Though Shell has said it needs a decision by this month in order to launch a drilling program during the brief ice-free months next summer, administration officials said they could not commit to a time line for reviewing permits. They did, however, impose a deadline of Dec. 22 for public comments on Shell’s plan.
“We’re not going to be constrained by any deadlines,” said Michael Bromwich, director of the Bureau of Ocean Energy, Management, Regulation and Enforcement. “We understand that Shell needs a decision, and when we’ve completed the review and analysis, we’ll make a decision.”
But U.S. Sen. Mark Begich (D-Alaska) applauded the decision to begin an environmental assessment and predicted it would mean a ‘green light’ for future offshore oil development in Alaska.
‘This decision to clear the way for responsible oil and gas in Alaska’s resource-rich offshore waters is great news for our state and the nation,’ Begich said. “It’s unfortunate the development was sidelined by this spring’s oil spill in the Gulf of Mexico, but I’m pleased the Obama administration took a hard look and made the right decision.’
The Arctic has been one of the most important battlegrounds for future new domestic oil development. On one hand, it contains what the U.S. Geological Survey has described as possibly the “largest unexplored prospective area for petroleum remaining on Earth.”
Yet the risks of an oil spill in its icy, often-stormy waters are formidable, and conservationists are concerned that taking areas of the Atlantic, Pacific and eastern Gulf of Mexico off the table will lead the oil industry inevitably northward.
“There is now more pressure on the Arctic Ocean,” said Marilyn Heiman, director of the U.S. Arctic program for the Pew Environment Group, which along with other groups has called for more study of how the cleanup technologies that worked only partially in the Gulf of Mexico can be brought to bear in a frozen region that is 1,000 miles from the nearest Coast Guard base.
“I think the question is, what is the pace at which they will do it, and where. The decision about if, when and where to hold these lease sales will be key,” she said.
Michael LeVine, senior counsel for Oceana in Alaska, said the Department of Interior still must review a supplemental environmental review ordered by the courts before proceeding with an additional Shell lease sale, previously approved by the federal government but blocked by a federal judge, in the even-more-remote Chukchi Sea. Conservation groups have found that the new analysis fails to address some of the most important worries about drilling so far into the Arctic.
“The commitment to a new environmental analysis before drilling happens in the Beaufort Sea is good news. The administration, though, should have required Shell to start over, to submit a new plan subject to an entirely new process based on new science and what we know from the Gulf of Mexico,” he said.

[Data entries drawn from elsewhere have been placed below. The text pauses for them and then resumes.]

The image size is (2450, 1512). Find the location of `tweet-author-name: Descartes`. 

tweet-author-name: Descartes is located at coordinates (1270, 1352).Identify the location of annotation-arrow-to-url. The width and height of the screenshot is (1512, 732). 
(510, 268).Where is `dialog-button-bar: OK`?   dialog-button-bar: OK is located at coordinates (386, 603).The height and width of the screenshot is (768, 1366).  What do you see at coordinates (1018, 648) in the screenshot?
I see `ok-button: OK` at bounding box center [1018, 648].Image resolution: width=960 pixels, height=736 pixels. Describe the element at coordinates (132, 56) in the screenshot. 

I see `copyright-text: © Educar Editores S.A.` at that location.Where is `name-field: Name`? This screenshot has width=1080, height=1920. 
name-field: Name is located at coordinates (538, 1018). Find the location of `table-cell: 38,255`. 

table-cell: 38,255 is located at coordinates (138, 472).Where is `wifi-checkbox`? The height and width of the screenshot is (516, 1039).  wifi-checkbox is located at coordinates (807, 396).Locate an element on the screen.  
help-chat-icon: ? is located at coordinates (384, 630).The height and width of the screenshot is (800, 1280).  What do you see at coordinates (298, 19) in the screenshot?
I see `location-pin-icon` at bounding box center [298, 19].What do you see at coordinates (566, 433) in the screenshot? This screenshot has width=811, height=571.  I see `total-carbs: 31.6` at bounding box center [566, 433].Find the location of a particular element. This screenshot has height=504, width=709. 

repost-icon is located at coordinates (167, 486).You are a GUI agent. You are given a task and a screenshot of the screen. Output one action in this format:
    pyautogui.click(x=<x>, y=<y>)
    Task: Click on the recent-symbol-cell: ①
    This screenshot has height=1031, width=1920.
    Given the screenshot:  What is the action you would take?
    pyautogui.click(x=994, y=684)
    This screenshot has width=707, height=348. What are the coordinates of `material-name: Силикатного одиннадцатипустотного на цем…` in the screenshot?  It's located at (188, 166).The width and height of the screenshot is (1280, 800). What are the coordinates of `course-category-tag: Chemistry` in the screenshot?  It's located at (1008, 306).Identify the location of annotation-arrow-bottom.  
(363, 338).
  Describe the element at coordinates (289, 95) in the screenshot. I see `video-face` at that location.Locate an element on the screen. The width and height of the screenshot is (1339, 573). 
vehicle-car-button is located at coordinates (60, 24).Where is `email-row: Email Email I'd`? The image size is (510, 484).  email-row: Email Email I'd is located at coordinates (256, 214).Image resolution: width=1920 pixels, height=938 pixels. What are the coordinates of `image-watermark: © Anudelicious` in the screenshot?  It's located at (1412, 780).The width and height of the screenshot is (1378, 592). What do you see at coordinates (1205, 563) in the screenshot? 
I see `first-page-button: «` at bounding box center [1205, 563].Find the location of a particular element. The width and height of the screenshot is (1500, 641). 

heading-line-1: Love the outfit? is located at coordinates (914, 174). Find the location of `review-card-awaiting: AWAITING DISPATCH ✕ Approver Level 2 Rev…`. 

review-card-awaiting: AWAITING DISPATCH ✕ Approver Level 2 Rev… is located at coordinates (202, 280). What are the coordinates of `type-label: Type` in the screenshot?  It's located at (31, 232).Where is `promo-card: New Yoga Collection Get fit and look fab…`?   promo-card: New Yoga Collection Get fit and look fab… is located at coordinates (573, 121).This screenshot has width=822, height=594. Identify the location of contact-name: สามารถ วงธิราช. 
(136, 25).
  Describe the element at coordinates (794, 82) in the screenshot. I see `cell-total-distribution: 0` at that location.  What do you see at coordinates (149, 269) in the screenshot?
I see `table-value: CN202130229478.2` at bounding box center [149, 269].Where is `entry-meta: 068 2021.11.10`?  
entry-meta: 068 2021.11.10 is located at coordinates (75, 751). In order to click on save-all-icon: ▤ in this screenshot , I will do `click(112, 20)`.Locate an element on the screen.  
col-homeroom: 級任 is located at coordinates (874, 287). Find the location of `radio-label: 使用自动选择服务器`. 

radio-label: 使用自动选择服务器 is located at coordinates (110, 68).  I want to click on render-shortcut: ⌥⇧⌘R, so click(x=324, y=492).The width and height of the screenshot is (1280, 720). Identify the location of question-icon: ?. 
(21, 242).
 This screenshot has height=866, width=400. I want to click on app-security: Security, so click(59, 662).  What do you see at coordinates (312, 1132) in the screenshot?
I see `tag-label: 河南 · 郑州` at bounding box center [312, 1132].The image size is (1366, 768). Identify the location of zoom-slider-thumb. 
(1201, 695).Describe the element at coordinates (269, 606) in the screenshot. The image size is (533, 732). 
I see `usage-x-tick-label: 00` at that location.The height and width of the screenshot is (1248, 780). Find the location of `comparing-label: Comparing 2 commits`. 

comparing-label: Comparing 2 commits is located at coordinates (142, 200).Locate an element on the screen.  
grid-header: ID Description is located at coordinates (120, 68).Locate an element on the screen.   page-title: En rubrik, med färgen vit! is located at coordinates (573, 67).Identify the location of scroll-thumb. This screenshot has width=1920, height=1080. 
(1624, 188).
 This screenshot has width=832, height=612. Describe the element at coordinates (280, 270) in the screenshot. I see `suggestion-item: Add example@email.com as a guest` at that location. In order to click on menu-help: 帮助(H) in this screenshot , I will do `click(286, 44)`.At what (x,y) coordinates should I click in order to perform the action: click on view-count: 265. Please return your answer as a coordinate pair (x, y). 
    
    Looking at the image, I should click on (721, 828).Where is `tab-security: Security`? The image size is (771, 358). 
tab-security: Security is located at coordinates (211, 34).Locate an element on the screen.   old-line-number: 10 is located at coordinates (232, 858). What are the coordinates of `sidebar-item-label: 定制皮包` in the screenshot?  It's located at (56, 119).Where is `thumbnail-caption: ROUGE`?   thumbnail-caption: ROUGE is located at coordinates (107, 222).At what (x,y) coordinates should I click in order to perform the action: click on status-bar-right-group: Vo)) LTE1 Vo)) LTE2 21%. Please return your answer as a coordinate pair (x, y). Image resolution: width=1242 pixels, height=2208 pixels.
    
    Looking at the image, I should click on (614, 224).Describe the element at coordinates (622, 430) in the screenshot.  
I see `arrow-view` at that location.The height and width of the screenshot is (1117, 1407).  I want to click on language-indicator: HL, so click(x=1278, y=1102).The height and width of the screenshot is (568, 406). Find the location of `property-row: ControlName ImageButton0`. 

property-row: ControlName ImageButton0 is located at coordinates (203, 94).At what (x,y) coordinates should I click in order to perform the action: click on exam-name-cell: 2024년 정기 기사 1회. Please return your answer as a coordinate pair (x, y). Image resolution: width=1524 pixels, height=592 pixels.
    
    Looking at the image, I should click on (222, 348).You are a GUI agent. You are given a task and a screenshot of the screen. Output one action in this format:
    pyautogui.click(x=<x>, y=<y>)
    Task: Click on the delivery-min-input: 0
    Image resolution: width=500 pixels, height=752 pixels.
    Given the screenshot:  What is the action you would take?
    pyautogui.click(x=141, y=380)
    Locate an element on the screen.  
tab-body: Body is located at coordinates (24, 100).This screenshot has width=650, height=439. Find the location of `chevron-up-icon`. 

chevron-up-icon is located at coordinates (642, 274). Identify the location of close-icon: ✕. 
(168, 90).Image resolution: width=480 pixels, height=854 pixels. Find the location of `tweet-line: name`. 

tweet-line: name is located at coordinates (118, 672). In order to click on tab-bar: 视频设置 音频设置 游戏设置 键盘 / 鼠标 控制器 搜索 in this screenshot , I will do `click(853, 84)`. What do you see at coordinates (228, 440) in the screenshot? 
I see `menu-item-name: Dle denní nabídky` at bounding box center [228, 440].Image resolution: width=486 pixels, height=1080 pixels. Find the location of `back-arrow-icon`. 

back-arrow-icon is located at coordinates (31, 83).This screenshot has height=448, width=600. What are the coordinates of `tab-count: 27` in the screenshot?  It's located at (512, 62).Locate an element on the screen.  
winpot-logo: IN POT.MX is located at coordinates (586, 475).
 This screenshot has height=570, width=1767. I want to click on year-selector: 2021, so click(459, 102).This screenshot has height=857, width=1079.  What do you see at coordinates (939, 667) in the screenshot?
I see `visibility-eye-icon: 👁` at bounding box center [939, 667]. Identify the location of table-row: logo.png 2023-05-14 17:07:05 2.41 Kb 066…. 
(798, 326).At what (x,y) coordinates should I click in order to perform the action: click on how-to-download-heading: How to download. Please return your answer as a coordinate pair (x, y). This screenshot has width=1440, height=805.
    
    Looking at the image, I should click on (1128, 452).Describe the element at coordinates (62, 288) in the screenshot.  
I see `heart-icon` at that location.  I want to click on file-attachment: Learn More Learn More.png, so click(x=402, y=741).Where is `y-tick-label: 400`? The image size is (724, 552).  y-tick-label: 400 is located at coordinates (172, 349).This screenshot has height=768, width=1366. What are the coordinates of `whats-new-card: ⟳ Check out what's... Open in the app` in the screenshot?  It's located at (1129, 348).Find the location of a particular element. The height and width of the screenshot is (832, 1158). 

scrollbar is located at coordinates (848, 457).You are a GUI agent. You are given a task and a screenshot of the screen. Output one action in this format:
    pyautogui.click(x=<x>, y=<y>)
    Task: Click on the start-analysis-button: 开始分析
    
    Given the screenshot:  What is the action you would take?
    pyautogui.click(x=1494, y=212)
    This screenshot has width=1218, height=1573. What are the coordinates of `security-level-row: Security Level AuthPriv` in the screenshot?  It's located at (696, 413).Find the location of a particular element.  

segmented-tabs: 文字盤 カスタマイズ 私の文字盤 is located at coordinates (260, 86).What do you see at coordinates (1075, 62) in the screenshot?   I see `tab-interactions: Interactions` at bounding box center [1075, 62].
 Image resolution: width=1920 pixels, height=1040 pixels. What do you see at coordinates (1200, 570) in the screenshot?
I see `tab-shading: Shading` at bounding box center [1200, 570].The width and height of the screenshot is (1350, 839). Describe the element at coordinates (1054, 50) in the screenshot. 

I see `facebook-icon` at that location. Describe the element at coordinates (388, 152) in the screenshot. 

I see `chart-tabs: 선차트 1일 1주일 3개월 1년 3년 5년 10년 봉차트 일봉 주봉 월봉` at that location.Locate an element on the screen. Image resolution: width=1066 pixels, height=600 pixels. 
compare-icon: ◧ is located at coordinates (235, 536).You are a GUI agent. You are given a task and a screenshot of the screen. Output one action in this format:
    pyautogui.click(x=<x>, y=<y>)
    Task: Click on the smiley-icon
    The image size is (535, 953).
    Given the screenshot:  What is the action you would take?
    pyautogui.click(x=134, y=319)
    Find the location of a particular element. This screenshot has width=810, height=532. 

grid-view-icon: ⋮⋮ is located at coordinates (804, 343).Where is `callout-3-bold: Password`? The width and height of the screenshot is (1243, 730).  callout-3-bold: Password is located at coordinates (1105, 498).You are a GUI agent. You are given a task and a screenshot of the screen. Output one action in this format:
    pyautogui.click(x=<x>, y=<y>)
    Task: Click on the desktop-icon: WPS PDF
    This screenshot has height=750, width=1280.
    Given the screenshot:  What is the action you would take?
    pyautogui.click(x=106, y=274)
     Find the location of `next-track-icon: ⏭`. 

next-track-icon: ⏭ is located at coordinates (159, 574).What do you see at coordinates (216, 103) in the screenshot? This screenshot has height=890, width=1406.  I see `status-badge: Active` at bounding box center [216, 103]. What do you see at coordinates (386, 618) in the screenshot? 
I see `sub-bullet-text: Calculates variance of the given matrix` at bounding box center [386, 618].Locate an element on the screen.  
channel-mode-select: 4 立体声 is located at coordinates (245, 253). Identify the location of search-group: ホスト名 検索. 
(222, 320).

Meanwhile, the World Wildlife Fund released a report, similar to one completed recently by the Pew Environment Group, which suggests that cleanup of an oil spill under Arctic conditions would be much tougher than in warmer southerly waters.
‘If we thought the spill in the gulf was a disaster, we’ve not seen anything yet,’ said Bill Eichbaum, the fund’s vice president for Arctic and marine policy. The Arctic is a whole new ballgame. Moving forward at this premature juncture is simply irresponsible.’